Ce sont des décisions politiques qui transforment et décivilisent. Le
sujet est moins lié à des populations qui seraient mal assimilées ou
déclassées qu’à la faillite d’un État. Jérôme Fourquet fustige
l’« enfant roi » ou l’individu sans limite. Mais le véritable
échec intervient sur le plan de la fabrique du citoyen, et sur sa
capacité de développement sur le terrain social.
Ce dont
nous avons besoin, ce n’est pas de contraintes externes : elles sont
déjà omniprésentes. Le modèle de la concurrence sur un modèle de
management quasi militaire crée une culture agonistique et prépare au
retour d’un régime autoritaire. Ce qui manque, ce n’est pas la
coercition, c’est au contraire une culture d’entraide et de paix. La
répression et l’idée que seule la violence est la solution, voilà la
vraie décivilisation. La police de la pensée aussi.
Quel est le rôle des médias dans ce processus ?
Nous avons
aujourd’hui une « société de l’information » chargée de « civiliser »

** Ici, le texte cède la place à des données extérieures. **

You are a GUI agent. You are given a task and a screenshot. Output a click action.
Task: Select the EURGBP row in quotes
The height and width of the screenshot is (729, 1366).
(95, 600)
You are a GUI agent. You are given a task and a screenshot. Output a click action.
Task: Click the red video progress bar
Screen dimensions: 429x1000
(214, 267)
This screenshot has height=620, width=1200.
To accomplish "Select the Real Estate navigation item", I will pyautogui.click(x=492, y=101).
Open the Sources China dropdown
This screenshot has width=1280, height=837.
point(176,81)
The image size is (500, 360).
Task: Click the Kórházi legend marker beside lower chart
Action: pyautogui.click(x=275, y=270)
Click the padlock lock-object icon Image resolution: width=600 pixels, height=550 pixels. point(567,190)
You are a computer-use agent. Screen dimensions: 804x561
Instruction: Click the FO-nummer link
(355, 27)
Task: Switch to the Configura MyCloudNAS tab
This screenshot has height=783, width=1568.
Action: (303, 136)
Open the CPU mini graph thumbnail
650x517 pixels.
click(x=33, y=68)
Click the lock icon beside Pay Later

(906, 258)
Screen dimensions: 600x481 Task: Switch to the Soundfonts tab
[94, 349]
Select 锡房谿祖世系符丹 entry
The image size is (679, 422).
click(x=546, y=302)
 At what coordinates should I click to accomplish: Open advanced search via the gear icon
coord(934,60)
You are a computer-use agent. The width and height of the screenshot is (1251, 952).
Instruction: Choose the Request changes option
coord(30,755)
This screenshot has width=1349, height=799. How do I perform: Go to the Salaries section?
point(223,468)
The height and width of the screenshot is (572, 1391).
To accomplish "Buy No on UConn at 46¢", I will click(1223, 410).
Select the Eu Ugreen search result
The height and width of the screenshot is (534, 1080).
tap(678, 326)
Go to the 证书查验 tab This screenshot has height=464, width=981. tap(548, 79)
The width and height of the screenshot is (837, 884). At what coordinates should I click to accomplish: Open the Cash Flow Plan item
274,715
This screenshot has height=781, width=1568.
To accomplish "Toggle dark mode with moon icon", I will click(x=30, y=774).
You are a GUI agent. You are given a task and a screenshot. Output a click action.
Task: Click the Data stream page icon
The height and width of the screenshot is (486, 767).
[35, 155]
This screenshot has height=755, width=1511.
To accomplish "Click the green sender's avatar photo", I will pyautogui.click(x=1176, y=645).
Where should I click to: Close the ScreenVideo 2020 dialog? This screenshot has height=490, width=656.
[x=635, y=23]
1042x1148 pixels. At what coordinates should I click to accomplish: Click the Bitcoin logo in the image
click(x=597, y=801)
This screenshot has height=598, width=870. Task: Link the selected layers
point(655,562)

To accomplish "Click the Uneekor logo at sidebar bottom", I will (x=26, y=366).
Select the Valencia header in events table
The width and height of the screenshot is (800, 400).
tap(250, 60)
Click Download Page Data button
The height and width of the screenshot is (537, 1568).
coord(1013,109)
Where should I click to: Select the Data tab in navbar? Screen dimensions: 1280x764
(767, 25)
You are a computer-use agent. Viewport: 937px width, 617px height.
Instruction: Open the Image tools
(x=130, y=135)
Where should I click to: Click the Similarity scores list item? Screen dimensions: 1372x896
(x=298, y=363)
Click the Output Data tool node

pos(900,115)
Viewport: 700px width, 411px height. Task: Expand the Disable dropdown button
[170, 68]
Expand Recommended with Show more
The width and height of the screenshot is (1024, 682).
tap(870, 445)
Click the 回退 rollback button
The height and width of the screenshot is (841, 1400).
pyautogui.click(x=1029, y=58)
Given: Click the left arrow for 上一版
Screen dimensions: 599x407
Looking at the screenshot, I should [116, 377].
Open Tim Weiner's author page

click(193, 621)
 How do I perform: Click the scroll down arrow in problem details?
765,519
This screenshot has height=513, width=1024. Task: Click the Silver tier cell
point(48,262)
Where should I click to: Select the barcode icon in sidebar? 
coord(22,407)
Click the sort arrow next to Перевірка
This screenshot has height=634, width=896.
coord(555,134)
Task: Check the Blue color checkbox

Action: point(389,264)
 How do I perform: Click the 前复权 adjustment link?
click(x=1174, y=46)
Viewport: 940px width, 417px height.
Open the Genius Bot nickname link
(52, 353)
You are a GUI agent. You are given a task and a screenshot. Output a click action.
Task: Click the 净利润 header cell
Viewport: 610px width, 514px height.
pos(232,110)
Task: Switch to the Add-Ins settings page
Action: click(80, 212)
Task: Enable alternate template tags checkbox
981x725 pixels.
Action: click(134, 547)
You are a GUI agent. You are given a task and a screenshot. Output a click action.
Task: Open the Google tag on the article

les masses au moyen des médias et des rhétoriques de propagande, en
réalité fondée sur les rapports de domination des couches sociales. Nous
avons ici un outil fondamental du contrôle social. Un régime
démocratique où coexistent plusieurs visions du monde suppose un modèle éducatif puissant et émancipateur, qui rend tout passage à l’absolutisme lent et laborieux, et difficile l’alignement sur un chef. Mais la casse du système éducatif et le contrôle des médias par quelques-uns participent par contre grandement au processus de décivilisation.